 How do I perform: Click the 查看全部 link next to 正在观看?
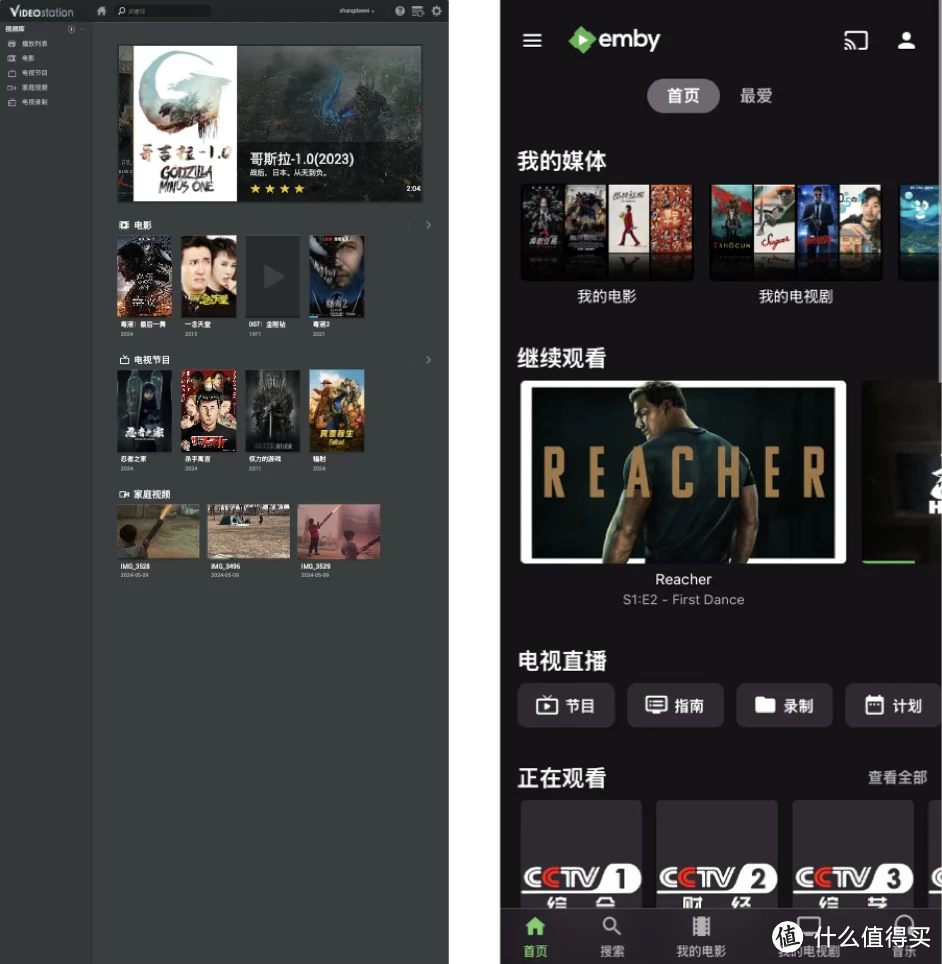point(895,778)
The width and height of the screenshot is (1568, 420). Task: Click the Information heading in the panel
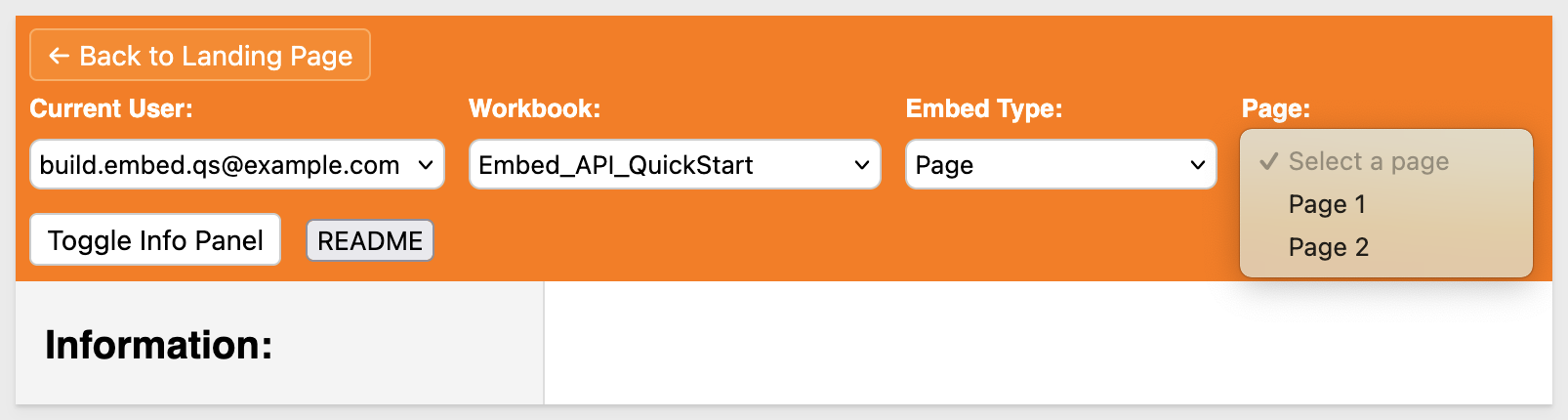pos(159,345)
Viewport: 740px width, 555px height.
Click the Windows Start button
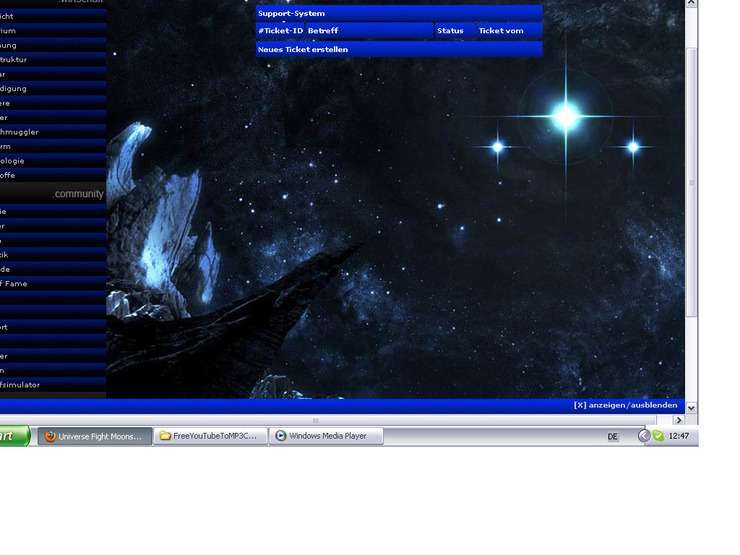(x=12, y=436)
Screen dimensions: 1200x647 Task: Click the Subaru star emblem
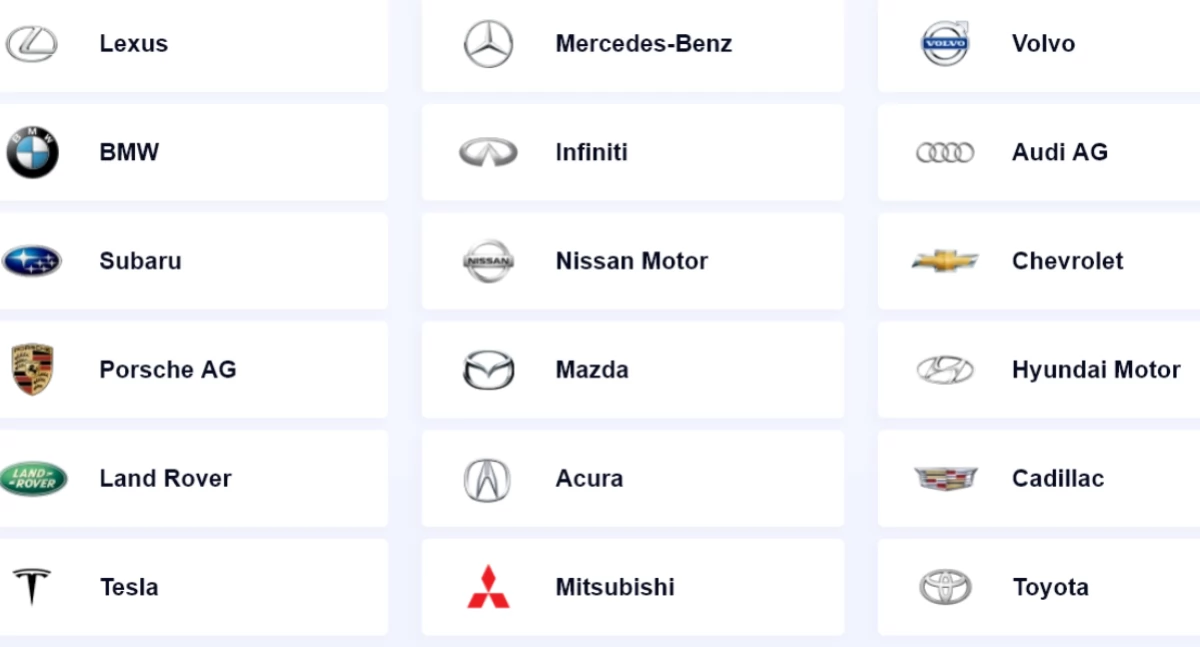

REQUIRED WORK. From the line with "Click the Windows Start button" down to the last line of the entries above, set down every line exactly, apart from the pictures.

TASK SOLUTION.
Click the Windows Start button
(x=12, y=436)
Screen dimensions: 1200x647 Task: Click the Subaru star emblem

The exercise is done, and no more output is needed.